Les trois adolescentes sous l'oeil des caméras de surveillance de l'aéroport. — Capture d'écran

MONDE

Le départ de trois adolescentes pour la Syrie ébranle le Royaume-Uni

Mardi 17 février, trois adolescentes du Royaume-Uni ont embarqué à bord d’un avion, direction Istanbul pour probablement rejoindre la Syrie…

Une semaine après l’envol de trois adolescentes pour la Turquie, avec probablement l’objectif de rejoindre la Syrie, le Royaume-Uni reste sous le choc.

De Londres à Istanbul

Le mardi 17 février, Kadiza Sultana (16 ans), Shamima Begum et Amira Abase (15 ans), trois amies et élèves de la Bethnal Green Academy, quittent leur domicile. Aperçues sur les caméras de surveillance de l’aéroport de Gatwick, ces adolescentes, considérées comme des filles de «bonne famille» selon les médias anglais, embarquent avec la compagnie Turkish Airlines pour Istanbul. Depuis, elles se sont volatilisées.

Lundi, lors de la rentrée, professeurs et camarades ont repris le chemin de l’école le cœur lourd, selon le communiqué publié sur le site de l’établissement.

Le désespoir des familles

Quatre jours après leur départ, les familles ont multiplié les appels, demandant leurs retours. «Tu es forte, intelligente, belle, et nous espérons que tu prendras la bonne décision. S'il te plaît rentre à la maison», ont par exemple lancé les proches d’Amira Abase. De son côté, la famille de Begum avertissait son enfant que la «Syrie était un endroit dangereux». «Nous comprenons que tu veuilles aider ceux dont tu crois qu'ils souffrent en Syrie. Tu peux les aider depuis chez toi, tu n'as pas besoin de te mettre en danger.»

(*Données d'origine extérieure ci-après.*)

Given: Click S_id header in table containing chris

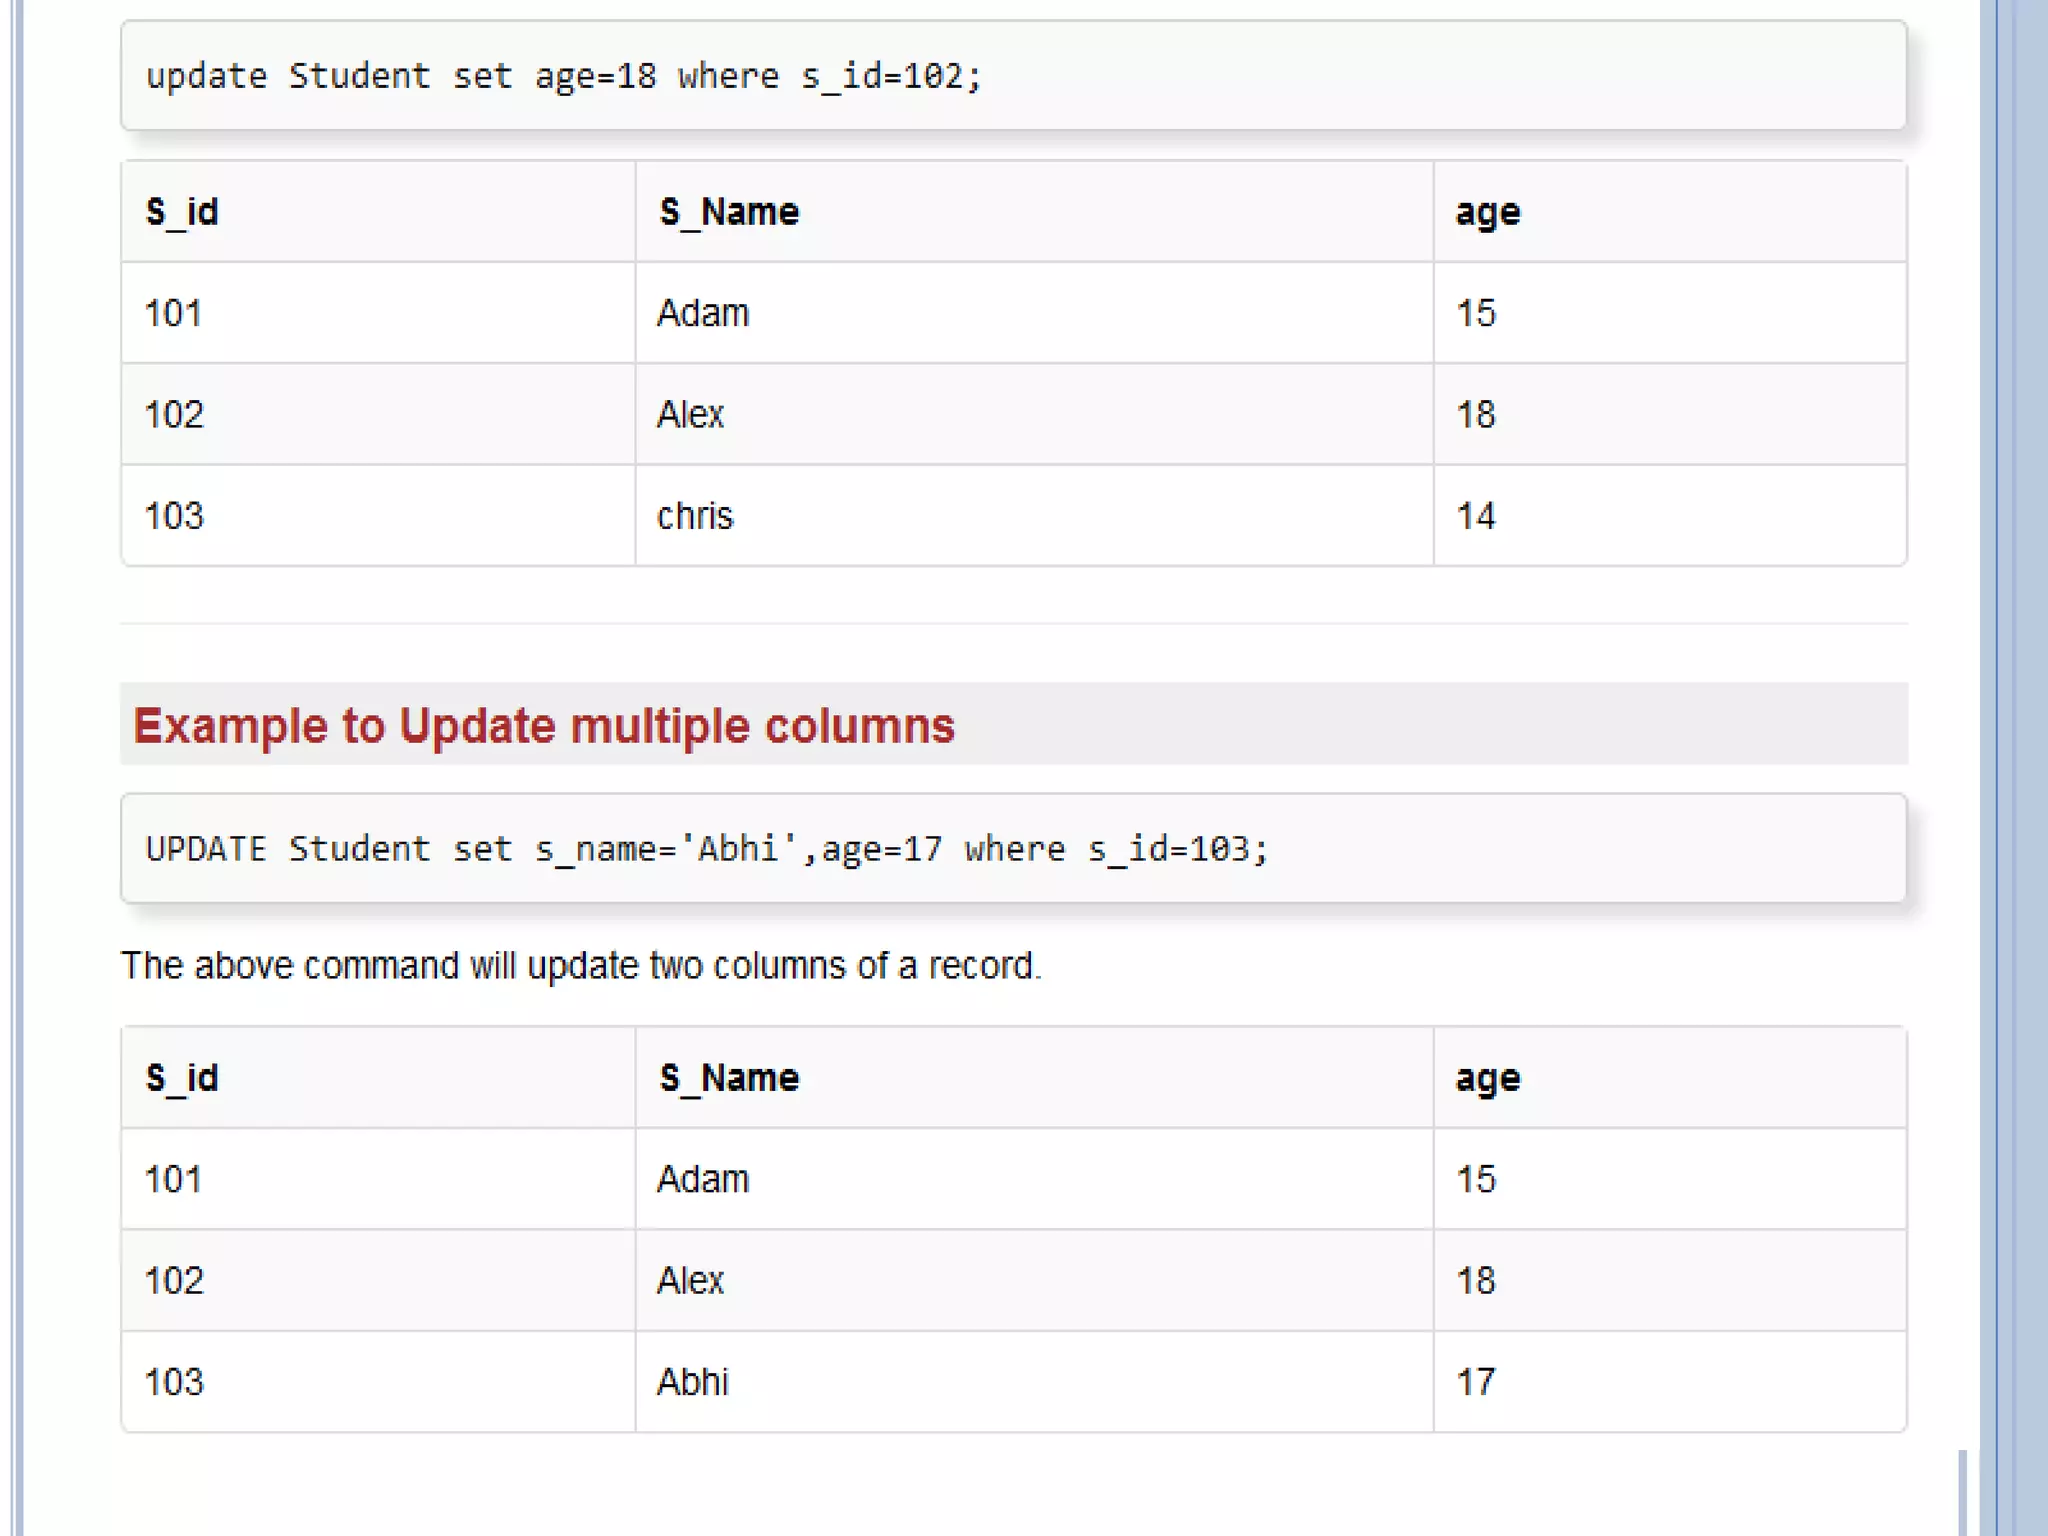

La Turquie regrette des ratés dans l’enquête

Le responsable des services antiterroristes de Scotland Yard, Richard Walton, s'est dit «extrêmement préoccupé» par le sort de ces trois adolescentes, pointant avec inquiétude la «tendance croissante» des jeunes femmes attirées par les djihadistes du groupe État islamique. En décembre, une de leurs amies avait rejoint la Syrie pour se marier avec un combattant de Daesh. Les policiers avaient à l'époque interrogé les trois adolescentes, soutenant qu’à ce moment précis, rien ne laisser présager d’une quelconque radicalisation de leur part, selon le site du Daily Mail.

Côté enquête, plusieurs officiers britanniques ont été envoyés en Turquie. Le vice-Premier ministre turc Bülent Arinç a jugé regrettable, lundi soir, que le Royaume-Uni ait laissé ces trois jeunes filles quitter tranquillement l'aéroport pour aller à Istanbul et «qu'elle ne nous ait donné l'information que trois jours plus tard». 

Une radicalisation dans les chambres, pas sur les lieux de culte

Une nouvelle fois, avec cette affaire, les réseaux sociaux sont pointés du doigt. L’une des trois jeunes filles aurait été en contact sur Twitter avec Aqsa Mahmood, qui a quitté Glasgow en novembre 2013 pour la Syrie et est depuis soupçonnée d'essayer de faire des émules.

Pour Sayeeda Warsi, ex-secrétaire d'État au ministère britannique des Affaires étrangères, «il devient évident que les gens ne sont pas radicalisés dans les lieux de culte mais dans leurs chambres en surfant sur internet». «L'une des choses pour lesquelles l'Etat islamique est incroyablement doué est l'utilisation d'internet et des réseaux sociaux pour diffuser sa propagande», a ajouté sur la chaîne Sky News, cette musulmane qui avait claqué la porte du gouvernement, pour protester contre la politique sur Gaza.